[[ TEXT SECTION, beginning ]]

Young people and parents have spoken out about the financial impact of a cancer diagnosis at Parliament as part of CLIC Sargent’s Cancer Costs campaign.
MP for Bristol West Thangam Debbonaire, whose nephew was supported by the charity, hosted an event in Parliament on Tuesday 6 September, during Childhood Cancer Awareness Month.
An audience consisting of MPs and representatives from across the charity and health sectors, transport companies and energy providers attended the event and heard from young people and parents who spoke frankly about their struggles to cope with the financial impact of cancer and a benefits system they feel is “not fit for purpose”.
Our new research
CLIC Sargent’s new research revealed that on average families spend an extra £600 each a month when a child is diagnosed with cancer. Income often goes down, as parents are forced to give up work, while costs go up, leaving many families in spiralling debt.
Struggling to access financial support
Young people at the event challenged MPs that they were “falling down a hole in the benefits system” with many struggling to access financial support of afford basic bills like rent or food, with many left feeling they had become a financial burden on their parents.
Wen Stone, who was supported by CLIC Sargent, spoke about her experience of receiving a diagnosis while at university.
She said: “There’s a lot of things that need to be looked at and changed. The government has to realise that outgoings don’t stop just because you are ill. Benefits need to be quicker because your costs start going up immediately but income goes down.
“I had no income and no savings when I was diagnosed and had to rely on my parents and my mum had to go down to working part time. She would work in the morning and then travel two hours to see me and then drive back so she could be at work again in the next morning. That was our life for three and a half months. The cost of travelling was enormous.”
Bradley Gudger, 22, from London, also told the audience about the difficulties of claiming Personal Independence Payment (PIP).

[[ TEXT SECTION, end ]]
[[ GIVEN DATA, beginning ]]

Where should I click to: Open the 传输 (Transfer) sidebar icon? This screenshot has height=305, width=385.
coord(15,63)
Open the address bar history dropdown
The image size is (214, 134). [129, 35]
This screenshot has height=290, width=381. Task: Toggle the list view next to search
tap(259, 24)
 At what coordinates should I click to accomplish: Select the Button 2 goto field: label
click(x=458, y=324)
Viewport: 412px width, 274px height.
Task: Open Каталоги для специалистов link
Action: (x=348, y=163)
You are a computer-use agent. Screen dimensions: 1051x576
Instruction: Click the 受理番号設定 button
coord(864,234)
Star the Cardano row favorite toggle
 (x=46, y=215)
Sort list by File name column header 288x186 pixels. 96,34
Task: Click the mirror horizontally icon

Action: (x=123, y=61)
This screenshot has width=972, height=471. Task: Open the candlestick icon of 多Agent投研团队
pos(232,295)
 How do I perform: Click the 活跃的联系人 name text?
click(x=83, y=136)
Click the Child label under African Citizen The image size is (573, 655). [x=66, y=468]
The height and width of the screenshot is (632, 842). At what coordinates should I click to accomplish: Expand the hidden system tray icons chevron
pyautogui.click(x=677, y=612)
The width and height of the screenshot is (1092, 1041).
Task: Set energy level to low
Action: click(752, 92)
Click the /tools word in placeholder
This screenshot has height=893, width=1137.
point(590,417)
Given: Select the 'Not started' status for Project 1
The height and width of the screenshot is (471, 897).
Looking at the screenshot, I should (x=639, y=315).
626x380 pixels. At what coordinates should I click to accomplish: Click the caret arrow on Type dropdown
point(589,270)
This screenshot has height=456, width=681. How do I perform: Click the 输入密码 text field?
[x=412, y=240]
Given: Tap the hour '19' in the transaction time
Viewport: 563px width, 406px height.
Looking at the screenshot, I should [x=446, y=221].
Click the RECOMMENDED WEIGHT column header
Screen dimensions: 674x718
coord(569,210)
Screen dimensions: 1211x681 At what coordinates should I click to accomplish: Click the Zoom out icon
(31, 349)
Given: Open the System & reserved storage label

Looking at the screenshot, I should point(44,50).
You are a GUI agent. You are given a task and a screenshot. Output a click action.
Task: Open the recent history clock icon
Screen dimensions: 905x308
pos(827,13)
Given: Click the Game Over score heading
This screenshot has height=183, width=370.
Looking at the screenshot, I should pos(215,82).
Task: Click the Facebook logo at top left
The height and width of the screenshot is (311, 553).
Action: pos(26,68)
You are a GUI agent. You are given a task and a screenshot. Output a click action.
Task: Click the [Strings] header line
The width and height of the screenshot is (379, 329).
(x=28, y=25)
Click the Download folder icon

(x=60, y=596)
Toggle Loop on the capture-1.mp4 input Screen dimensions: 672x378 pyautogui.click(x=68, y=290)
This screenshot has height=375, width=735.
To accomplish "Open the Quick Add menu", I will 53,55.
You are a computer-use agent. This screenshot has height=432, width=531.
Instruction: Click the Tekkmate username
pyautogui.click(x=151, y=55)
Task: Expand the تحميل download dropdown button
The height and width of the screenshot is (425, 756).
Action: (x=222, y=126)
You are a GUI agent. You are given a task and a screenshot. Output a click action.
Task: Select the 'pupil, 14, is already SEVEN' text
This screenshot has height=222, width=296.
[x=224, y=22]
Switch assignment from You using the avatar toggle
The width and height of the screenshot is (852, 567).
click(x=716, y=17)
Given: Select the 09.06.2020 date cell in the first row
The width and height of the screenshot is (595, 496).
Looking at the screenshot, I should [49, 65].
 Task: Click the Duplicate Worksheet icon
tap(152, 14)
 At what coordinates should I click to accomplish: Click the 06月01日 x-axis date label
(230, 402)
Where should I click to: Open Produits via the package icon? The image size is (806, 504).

[[ GIVEN DATA, end ]]

PROBLEMS TO WORK ON:
- 1) List every person named in the text about the Cancer Costs campaign event in Parliament.
- 2) Reproduce the passage of the Cancer Costs text starting at "Wen Stone, who" and ending at "Independence Payment (PIP).".

ANSWER LIST:
- 1)
Thangam Debbonaire
Wen Stone
Bradley Gudger

- 2)
Wen Stone, who was supported by CLIC Sargent, spoke about her experience of receiving a diagnosis while at university.
She said: “There’s a lot of things that need to be looked at and changed. The government has to realise that outgoings don’t stop just because you are ill. Benefits need to be quicker because your costs start going up immediately but income goes down.
“I had no income and no savings when I was diagnosed and had to rely on my parents and my mum had to go down to working part time. She would work in the morning and then travel two hours to see me and then drive back so she could be at work again in the next morning. That was our life for three and a half months. The cost of travelling was enormous.”
Bradley Gudger, 22, from London, also told the audience about the difficulties of claiming Personal Independence Payment (PIP).